The Legal Requirements for Involuntary Placement

Two claims made by Gass et al. (2021) about the legality of involuntary transport are incorrect. First, the authors state that “In most countries youth can be legally transported involuntarily… into a treatment program when certain conditions exist under the authority of their legal caregivers” (p. 2). They provide citations for this claim from Australia, Canada, India, Finland, and the United Kingdom. However, these papers do not address involuntary transport. For example, the two citations from Canada (Clark et al., 2019; Hamilton et al., 2020) emerged from a debate about the appropriateness of secure care, that is, involuntary care, and not to be conflated with treatment or with transport. Involuntary treatment is one type of secure care, but it is not assumed and needs its own justification. Further, neither citation says anything about authorizing the transport of young people involuntarily, and they do not approve of kidnapping. In British Columbia there are strict conditions to ensure secure care is rarely used and only under strict conditions:

A person 16 years of age or older may be involuntarily admitted to a mental health facility if a physician who has examined the person issues a medical certificate certifying that all four criteria for certification are met:

  • the person has a mental disorder for specified reasons,

  • requires treatment by a designated facility,

  • requires care to prevent the person’s mental or physical deterioration or for the protection of the person or others, and,

  • cannot suitably be admitted as a voluntary patient. (Mental Health Act, 2021 34, 34.2).

Further, the Mental Health Act also says:

In addition to restrictions built into the detention periods noted above, when someone is involuntarily admitted, they are entitled to (a) written and oral notice of the name and location of the facility where they are detained, (b) notification of their circumstance to near relatives, (c) notification of their right to talk to a lawyer under s. 10 of the Charter, (d) the right to be promptly provided with reasons for the detention, (e) the right to have the detention reviewed by an independent review panel or court, and (f) the right to request a second medical opinion on the appropriateness of the treatment authorized by the designated director. (Mental Health Act, 2021 34, 34.2)
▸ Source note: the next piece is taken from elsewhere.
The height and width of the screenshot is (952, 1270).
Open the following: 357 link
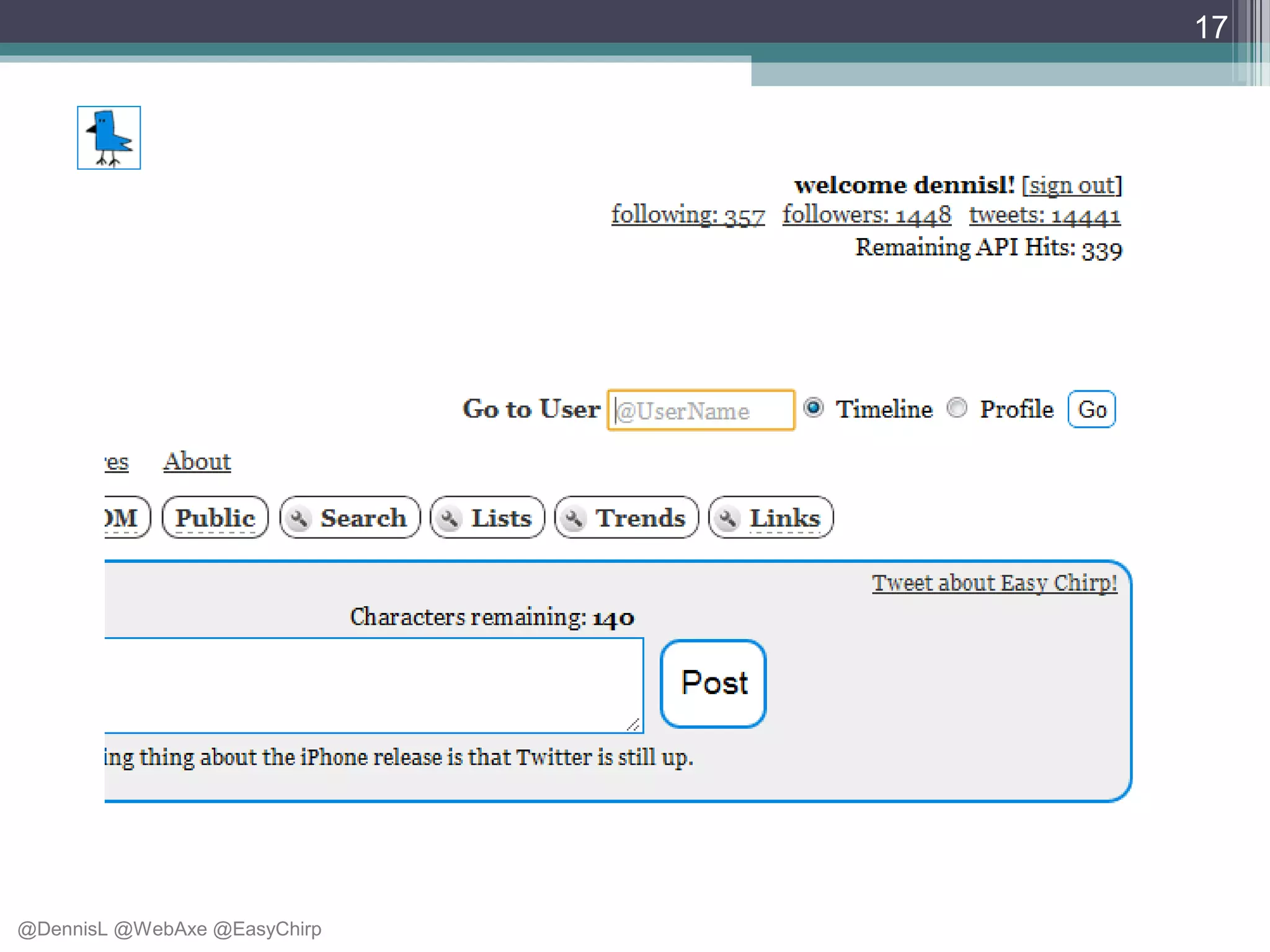point(688,215)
The initial secure care may persist only up to a maximum of 48 hours, and continued evidence is required if longer periods of time are warranted.

Similarly, the Australian reference shared by Gass et al. (2021) relates to the use of a Community Treatment Order in the state of South Australia, a legal process including the client’s right to appeal (McMillan et al., 2019). Involuntary transport, as described in the OBH literature (Hardy, 2011; Tucker et al., 2015, 2018) does not include these safeguards to protect the autonomy, agency, and human rights of the young person, even though informed consent, autonomy, and choice are described by Gass et al. (2021) as central to effective practice. Neither the Canadian or the Australian references are relevant or justify current OBH practices.
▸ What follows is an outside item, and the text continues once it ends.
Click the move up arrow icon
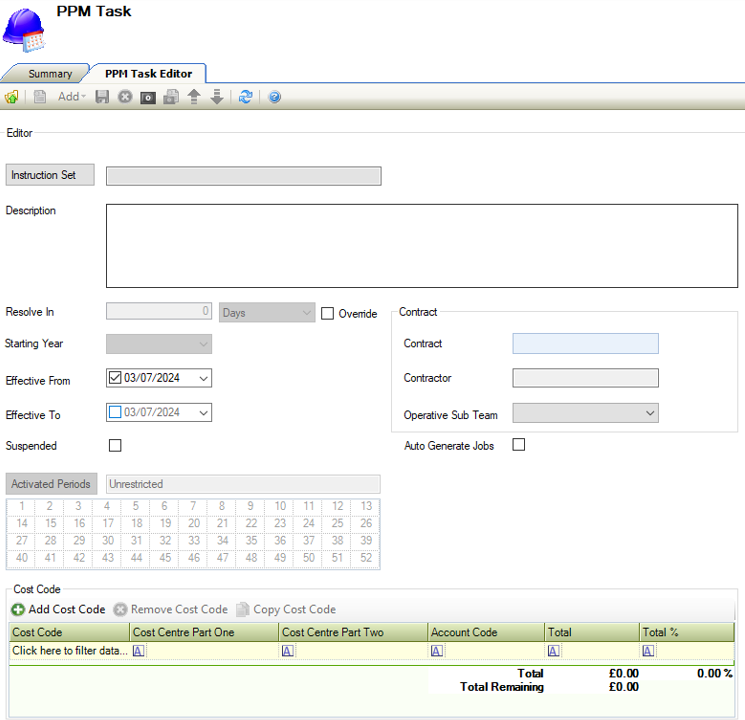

The second claim, implied, is that the OBH wilderness therapy programs admit youth with similar issues and circumstances as youth in these international jurisdictions under secure care and community treatment orders. This is also incorrect. Many of the youth OBH programs admit are referred by “educational consultants” whose job it is to recruit participants into the program (Younis, 2021). Likewise, many are referred to the program directly by anxious and desperate parents who locate OBH programs on the internet (Harper, 2007; Tucker et al., 2015, 2018). A young person can enter an OBH program voluntarily or involuntarily without the involvement of any judicial system, physician, judge, or other unbiased third party with regulatory oversight related to the protection of child rights.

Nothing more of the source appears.